1. Los personajes. Siempre comparo una novela con el ajedrez: no puede haber piezas que ejecuten el mismo movimiento o la partida no chuta. En la novela de Sílvia Tarragó los roles de los personajes, lo que les impulsa a actuar y sus conflictos están meditados al milímetro. A la luz se opone siempre su sombra. Hay un doctor Artigas como contraste a Manuel.
  2. Las tramas. Dejad que lo diga claramente: hay novelas románticas tan empalagosas y con tan poca chicha que deberían estar prohibidas por sanidad, por respeto a la salud mental de los lectores y lectoras. En “El tiempo de la luz” nunca pasa eso, porque la historia de amor principal sólo es el tronco del que van surgiendo otras historias.
  3. Escenarios fascinantes. Empezando por la Avenida de la luz, del título; pero también la Casita Blanca, el Liceu la noche en que debutó Josep Carreras o el Bellamar de Premià.
  4. Un riguroso trabajo de documentación que va desde hechos históricos a los pequeños detalles (para mí los más importantes) . Por citar un ejemplo, esa cita de los Mad Men españoles de la época: “No se pinte los labios. Avívelos con Marilú de Pimpinela”. Eso contribuye a hacer creíble un paseo histórico de medio siglo, desde 1940 al epílogo de 1990. Y en el que la actitud de los personajes también está “documentada” (como la mentalidad machista de todas las mujeres, a excepción de Lorelei… y porque viene de fuera)
  5. El ritmo.
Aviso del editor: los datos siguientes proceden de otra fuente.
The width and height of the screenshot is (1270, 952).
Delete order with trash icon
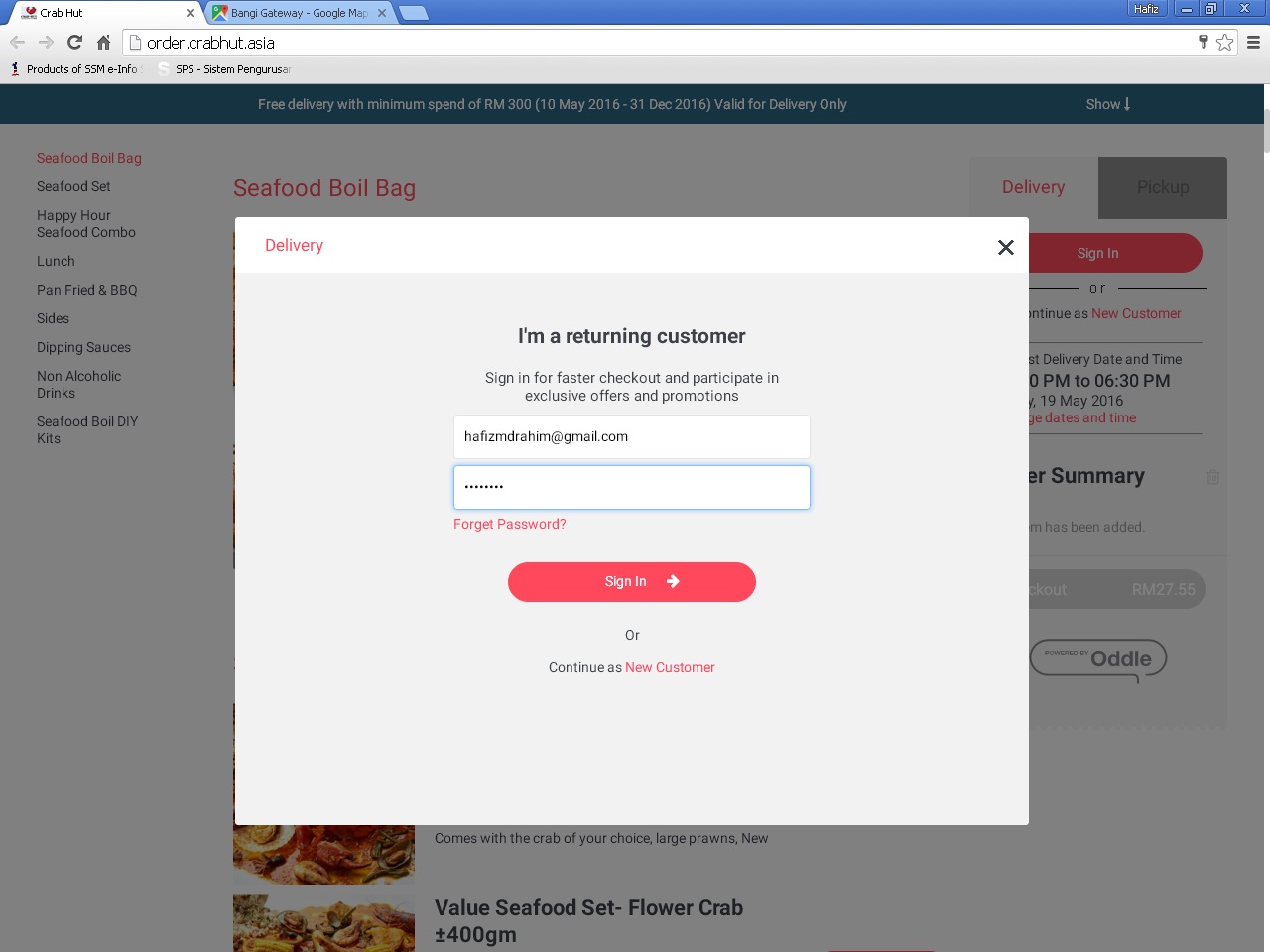point(1212,477)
Cuando conviene, la escritura es pausada, reflejando el ritmo de una época anterior a twitter. Como cuando Rosita y Coral pasean por las Ramblas. Pero si hay que acelerar el ritmo en una escena en la que alguien es tiroteado, la autora se arremanga y lo hace sin que le tiemble el pulso.
  6. Recursos narrativos. Ligado con el anterior. Pero no sólo hay un dominio del ritmo. También hay giros sorprendentes en esta novela, como cuando resurgen personajes del pasado. O momentos en los que el lector es el único testigo de que alguien ha sido acusado injustamente de un asesinato. O ese recurso (tan querido por los guionistas de series) del cliffhanger, en este caso acabando en alto muchos capítulos para obligarnos a seguir leyendo.
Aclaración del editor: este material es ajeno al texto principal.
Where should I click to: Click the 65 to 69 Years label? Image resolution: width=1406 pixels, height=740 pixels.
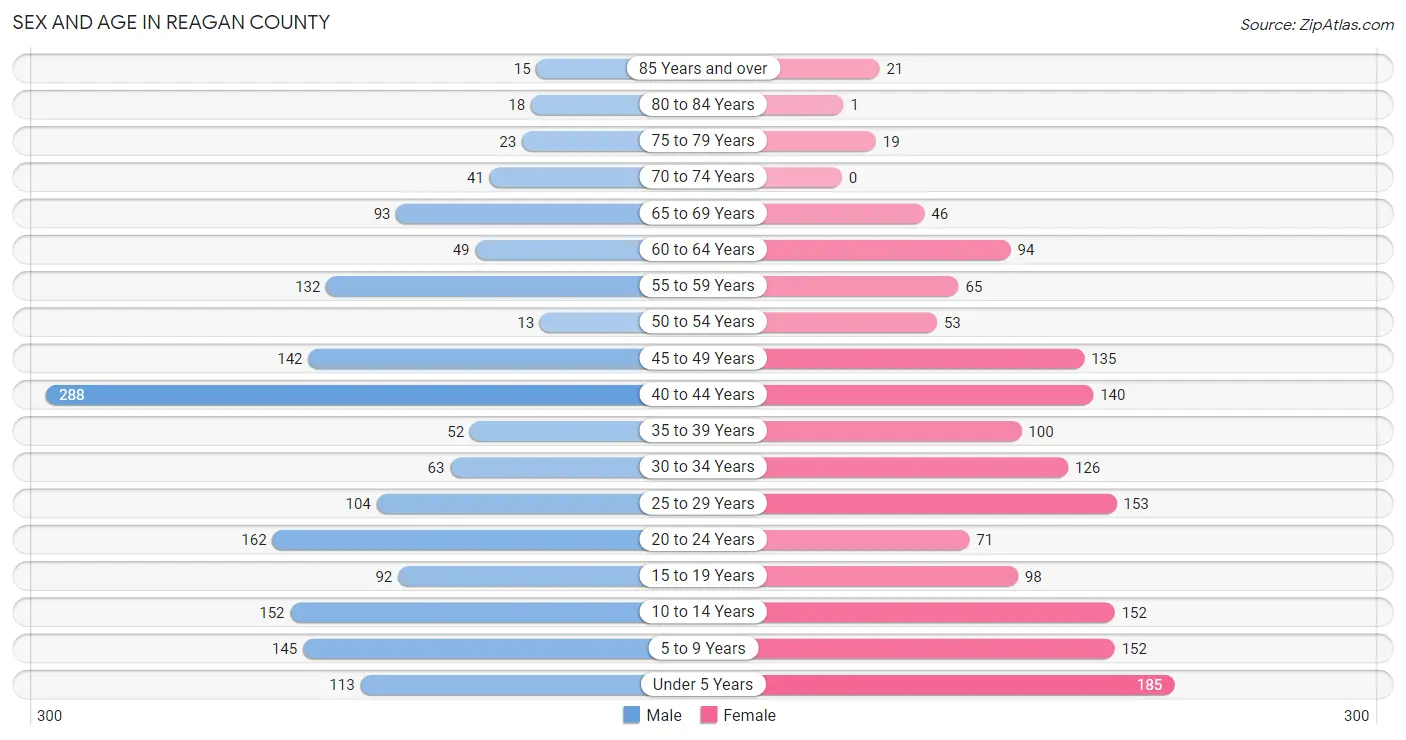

  7. Coral sí, pero… En mis clases de novela en l’Escola d’Escriptura de l’Ateneu suelo pelearme con alumnos que no entienden este concepto: una novela puede ser coral, pero al menos tiene que haber un héroe con el que identificarse. En El señor de los anillos sale mucha peña, y la mayoría hace cosas heroicas… pero de héroe real (en el que volcamos toda nuestra empatía) sólo hay uno: Frodo. Sílvia Tarragó tiene esa lección bien aprendida, y aunque en su novela hay un montón de personajes, desde el principio queda claro por quién apuesta: Julia.
  8. Camaleonismo estilístico. Que es una forma súper complicada de decir “bien escrita”. Cuando el estilo tiene que ser poético, lo es (“En ese ámbito robado a la oscuridad se había abierto un paréntesis en el que el ayer confluía y el mañana había dejado de existir”); y cuando el cuerpo del lector le pide marcha, no se corta (“De un manotazo le desgarró las bragas, la apoyó contra la pared y la penetró”).
  9. El humor. No hay mucho, y quizás no muy evidente, pero el que hay provoca una sonrisa. A mí, al menos, me hace mucha gracia que todo un Almirante de la marina se quede tieso viendo Blancanieves.
  10. Conozco a Sílvia,  me cae muy bien y, además, también le gustó mi último libro.  Así que vamos uno a uno.